Brief:
Would you find each line in the entries below with the string "agent" and copy it?

── Dataset entries

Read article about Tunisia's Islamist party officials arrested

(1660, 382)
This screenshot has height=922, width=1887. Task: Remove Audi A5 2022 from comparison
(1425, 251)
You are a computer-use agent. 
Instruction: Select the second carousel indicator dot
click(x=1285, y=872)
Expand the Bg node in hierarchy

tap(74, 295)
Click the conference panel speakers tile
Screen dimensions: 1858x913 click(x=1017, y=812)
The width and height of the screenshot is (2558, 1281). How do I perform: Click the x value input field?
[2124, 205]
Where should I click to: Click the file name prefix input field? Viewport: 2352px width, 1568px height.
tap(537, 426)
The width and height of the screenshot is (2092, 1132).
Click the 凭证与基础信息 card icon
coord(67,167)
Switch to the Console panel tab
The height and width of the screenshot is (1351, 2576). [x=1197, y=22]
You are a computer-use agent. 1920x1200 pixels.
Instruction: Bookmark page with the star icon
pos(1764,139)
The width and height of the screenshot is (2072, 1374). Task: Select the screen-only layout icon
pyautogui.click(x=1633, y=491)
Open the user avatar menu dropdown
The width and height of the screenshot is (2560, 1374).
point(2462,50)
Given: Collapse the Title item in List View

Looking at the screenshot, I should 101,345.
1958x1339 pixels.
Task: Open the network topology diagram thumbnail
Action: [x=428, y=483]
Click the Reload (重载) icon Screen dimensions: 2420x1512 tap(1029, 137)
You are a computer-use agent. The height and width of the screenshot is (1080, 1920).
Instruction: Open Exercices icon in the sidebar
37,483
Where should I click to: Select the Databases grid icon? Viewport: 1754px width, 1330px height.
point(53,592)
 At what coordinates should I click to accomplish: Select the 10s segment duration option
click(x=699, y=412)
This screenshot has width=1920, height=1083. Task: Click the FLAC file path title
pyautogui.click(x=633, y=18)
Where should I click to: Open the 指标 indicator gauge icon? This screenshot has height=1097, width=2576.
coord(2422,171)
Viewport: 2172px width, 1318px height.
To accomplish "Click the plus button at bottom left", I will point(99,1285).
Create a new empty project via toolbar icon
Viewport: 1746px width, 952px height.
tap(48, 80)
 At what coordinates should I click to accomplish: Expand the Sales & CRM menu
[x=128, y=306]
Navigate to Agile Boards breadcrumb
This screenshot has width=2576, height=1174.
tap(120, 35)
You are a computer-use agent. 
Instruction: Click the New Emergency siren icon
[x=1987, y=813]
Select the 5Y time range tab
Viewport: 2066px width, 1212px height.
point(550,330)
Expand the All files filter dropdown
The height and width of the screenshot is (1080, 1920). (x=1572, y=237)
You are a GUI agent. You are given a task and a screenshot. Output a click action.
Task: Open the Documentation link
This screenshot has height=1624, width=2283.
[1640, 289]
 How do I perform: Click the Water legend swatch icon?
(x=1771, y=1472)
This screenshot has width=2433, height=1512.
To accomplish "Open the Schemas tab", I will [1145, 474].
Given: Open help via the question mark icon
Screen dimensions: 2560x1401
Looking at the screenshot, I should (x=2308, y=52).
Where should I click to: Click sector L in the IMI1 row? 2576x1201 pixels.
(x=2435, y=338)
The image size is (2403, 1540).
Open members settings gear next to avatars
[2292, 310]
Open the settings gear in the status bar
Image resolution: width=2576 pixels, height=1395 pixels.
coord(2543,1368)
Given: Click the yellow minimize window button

────

Response area:
You are a computer-use agent. 
You are a computer-use agent. 1920x1200 pixels.
You are a computer-use agent. The height and width of the screenshot is (1080, 1920).
You are a computer-use agent. 
You are a GUI agent. You are given a task and a screenshot. Output a click action.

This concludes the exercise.